Usually, a doctor will recommend physical therapy and though you might baulk at the thought of putting yourself through more pain during physical therapy, do remember that physiotherapists are trained professionals who know their muscles and nerves very well. They are trained to not only treat your pain, but also its source.
Though it may be challenging to move the body parts that hurt you and may leave you feeling sore and disgruntled, keep in mind that your physiotherapist has a specific plan for you; stretching, exercising or deep tissue massaging these areas may be tough, but they will result in strengthening your weak, stressed-out or stiff muscles…..This is when you remember your dad saying ‘no pain, no gain’!
Each person’s body is different and reacts differently to therapy. You might be asked to do a mix of low-impact aerobic training, strengthening exercises, stretching as well as pain-relief exercises designed for your specific needs. During the sessions, the physiotherapist may also use ice packs to calm down inflammation or heating pads to warm up your muscles for better movement and generally help with pain management.
You might be given a massage too, and though it might not feel too relaxing in the initial sessions, remember you are in the hands of a trained professional who knows exactly how to make it helpful and safe for you.

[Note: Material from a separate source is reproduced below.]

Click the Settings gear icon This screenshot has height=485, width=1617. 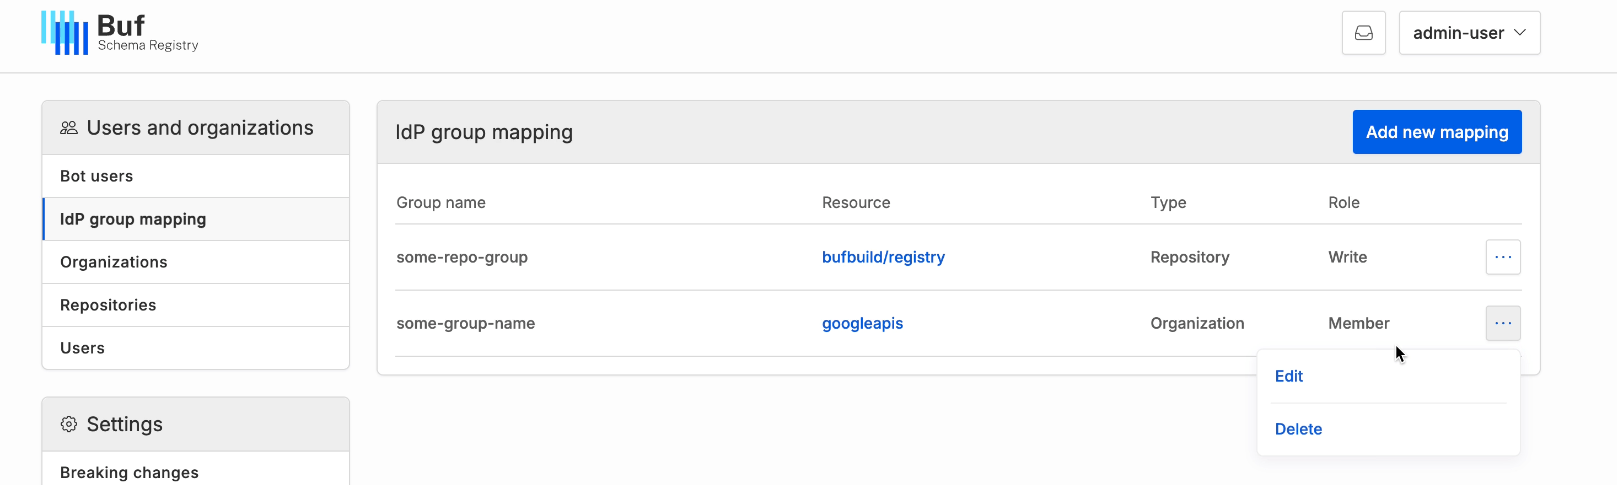pyautogui.click(x=69, y=424)
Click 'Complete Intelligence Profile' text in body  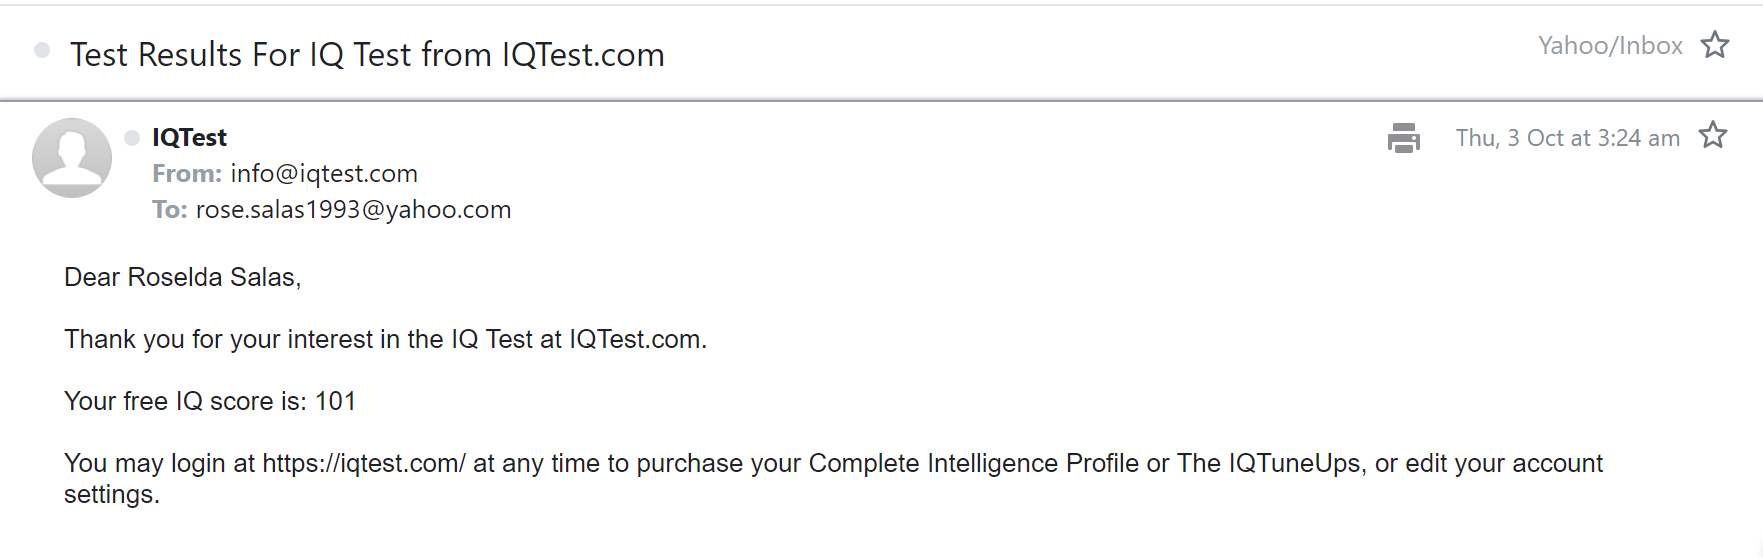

Physical therapy doesn’t work like a pain-blocking tablet where you get relief within 30 minutes; instead, it’s a persistent therapy that over time takes care of your pain right from its root levels.
Your physiotherapist may also put you through ultrasound or transcutaneous electrical nerve stimulations (TENS), depending on your particular needs. Both methods can be used to block pain. While ultrasound sends sound waves to the painful area, TENS is used to send low-voltage electrical stimulation over the skin where it pains. Massages and other pain-blocking therapies are essential as strengthening exercises can only become practical once the pain has become a little bearable.
Your physiotherapist will most probably ask you to repeat some of the stretching and strengthening exercises once you get home, to keep up the momentum on muscle correction.